US Airways chief operating officer Robert Isom was in Dallas - near American's home base - at the same time, negotiating a contract with the Transport Workers Union representing American's mechanics and fleet service workers.

On April 20, US Airways and American's three largest unions, representing 55,000 employees, announced that they had signed conditional labor agreements, if a merger occurred.

"What are business schools going to say about this? How do you so thoroughly lose all your employees?" Glading mused. "Think about it: All three unions went off and cut a deal with another company? It's a critical message."

AMR Corp., American's parent, was caught by surprise.

"In retrospect, they did a very clever thing," said Miller, American's lawyer. "By tying up labor, it gave US Airways enormous leverage. And that, combined with the fact the labor unions essentially controlled the creditors' committee, was a very powerful weapon."

Art of the deal

From May through July, US Airways did several things that caused the creditors committee to persuade American to at least evaluate a merger.

US Airways lobbied the creditors, and began a media outreach, including meeting with newspaper editorial boards. In July, Parker spoke at the National Press Club, joined by American's unions.

The airline met with elected officials, civic and business leaders in Washington, Philadelphia, and Charlotte, where US Airways has hubs, and Miami and Dallas, which are American hubs. Duane Morris L.L.P. provided legal and lobbying advice in Pennsylvania. Dechert L.L.P. provided antitrust advice.

Horton announced in July that AMR would evaluate strategic alternatives and asked interested parties to sign non-disclosure agreements to exchange financial information.

In the fall, the creditors and both airlines talked about the economic benefits of a merger. US Airways estimated $1.4 billion in annual cost savings on $40 billion in revenue.

In November, US Airways offered a 70-30 equity split. American countered with 80-20, but hinted that it would consider 75-25.

In the merger announced Feb. 14, American creditors will own 72 percent, and US Airways shareholders 28 percent in an all-stock transaction.

"A critical issue was the value of synergies," Miller said. "You were talking very significant numbers - in the billions."

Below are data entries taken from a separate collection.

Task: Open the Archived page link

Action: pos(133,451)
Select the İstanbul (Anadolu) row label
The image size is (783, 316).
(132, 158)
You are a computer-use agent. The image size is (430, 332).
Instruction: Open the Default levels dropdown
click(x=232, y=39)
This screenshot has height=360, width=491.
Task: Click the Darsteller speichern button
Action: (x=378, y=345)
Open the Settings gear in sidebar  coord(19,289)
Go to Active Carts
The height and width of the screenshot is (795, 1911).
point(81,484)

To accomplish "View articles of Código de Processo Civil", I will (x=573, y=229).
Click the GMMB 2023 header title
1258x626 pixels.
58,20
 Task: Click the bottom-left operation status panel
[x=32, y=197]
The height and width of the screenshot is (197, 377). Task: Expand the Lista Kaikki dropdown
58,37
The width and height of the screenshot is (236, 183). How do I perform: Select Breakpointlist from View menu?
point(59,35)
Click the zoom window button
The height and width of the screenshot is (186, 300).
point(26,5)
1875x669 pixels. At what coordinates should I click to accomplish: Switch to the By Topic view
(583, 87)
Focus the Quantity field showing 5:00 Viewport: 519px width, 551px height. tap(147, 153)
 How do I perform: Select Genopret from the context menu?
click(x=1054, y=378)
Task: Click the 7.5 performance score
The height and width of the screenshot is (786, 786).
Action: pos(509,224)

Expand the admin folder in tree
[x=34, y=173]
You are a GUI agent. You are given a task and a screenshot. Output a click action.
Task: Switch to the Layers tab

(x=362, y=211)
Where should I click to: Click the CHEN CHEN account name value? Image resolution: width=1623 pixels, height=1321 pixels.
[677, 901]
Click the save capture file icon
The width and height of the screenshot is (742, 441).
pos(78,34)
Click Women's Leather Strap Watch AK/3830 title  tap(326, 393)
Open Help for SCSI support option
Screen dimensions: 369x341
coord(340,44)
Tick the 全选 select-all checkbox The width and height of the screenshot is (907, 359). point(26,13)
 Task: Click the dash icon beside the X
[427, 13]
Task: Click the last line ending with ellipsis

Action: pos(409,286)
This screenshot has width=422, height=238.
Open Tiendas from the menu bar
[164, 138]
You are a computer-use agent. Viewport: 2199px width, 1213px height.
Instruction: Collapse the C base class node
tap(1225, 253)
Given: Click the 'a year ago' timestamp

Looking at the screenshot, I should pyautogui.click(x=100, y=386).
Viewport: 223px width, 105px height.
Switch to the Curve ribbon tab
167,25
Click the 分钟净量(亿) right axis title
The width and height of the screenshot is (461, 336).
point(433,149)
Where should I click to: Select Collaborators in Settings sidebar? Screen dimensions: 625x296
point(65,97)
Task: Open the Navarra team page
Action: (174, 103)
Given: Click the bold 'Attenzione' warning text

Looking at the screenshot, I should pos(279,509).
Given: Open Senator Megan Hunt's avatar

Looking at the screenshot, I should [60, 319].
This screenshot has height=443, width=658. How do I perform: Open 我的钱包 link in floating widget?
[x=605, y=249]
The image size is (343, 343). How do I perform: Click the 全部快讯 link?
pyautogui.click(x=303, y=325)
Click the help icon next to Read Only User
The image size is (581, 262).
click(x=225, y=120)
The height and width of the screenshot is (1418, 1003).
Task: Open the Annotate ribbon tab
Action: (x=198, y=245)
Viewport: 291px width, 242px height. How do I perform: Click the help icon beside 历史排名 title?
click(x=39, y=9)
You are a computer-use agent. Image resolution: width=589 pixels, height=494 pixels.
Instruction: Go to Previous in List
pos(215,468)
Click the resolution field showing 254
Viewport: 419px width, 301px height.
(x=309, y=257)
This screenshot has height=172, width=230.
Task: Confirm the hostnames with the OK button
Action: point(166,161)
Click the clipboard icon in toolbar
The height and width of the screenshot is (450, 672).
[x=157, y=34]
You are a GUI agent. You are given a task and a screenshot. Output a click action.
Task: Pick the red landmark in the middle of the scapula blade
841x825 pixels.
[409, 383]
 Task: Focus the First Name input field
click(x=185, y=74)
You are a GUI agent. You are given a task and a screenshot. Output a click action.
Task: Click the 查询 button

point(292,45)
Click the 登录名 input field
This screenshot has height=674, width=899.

"As the Chapter 11 case progressed, American became stronger in terms of its operations," Miller said. "Mr. Horton was able to put into place new practices, a reduced infrastructure, and the airline responded very positively. That created more leverage on the American side, so that you ultimately got to the 72/28."

Horton wanted to be the CEO, as did Parker. Horton, who is getting a nearly $20 million payout, will serve as chairman until the first annual shareholder meeting in 2014.

"It was clear that Doug Parker started this process with the intention that if there was a consolidation, he would be the CEO," Miller said. "Tom Horton did not become CEO until a few days before the filing of Chapter 11. Doug has a record - he took over America West. He acquired US Air. He did a very admirable job in keeping that airline economically viable."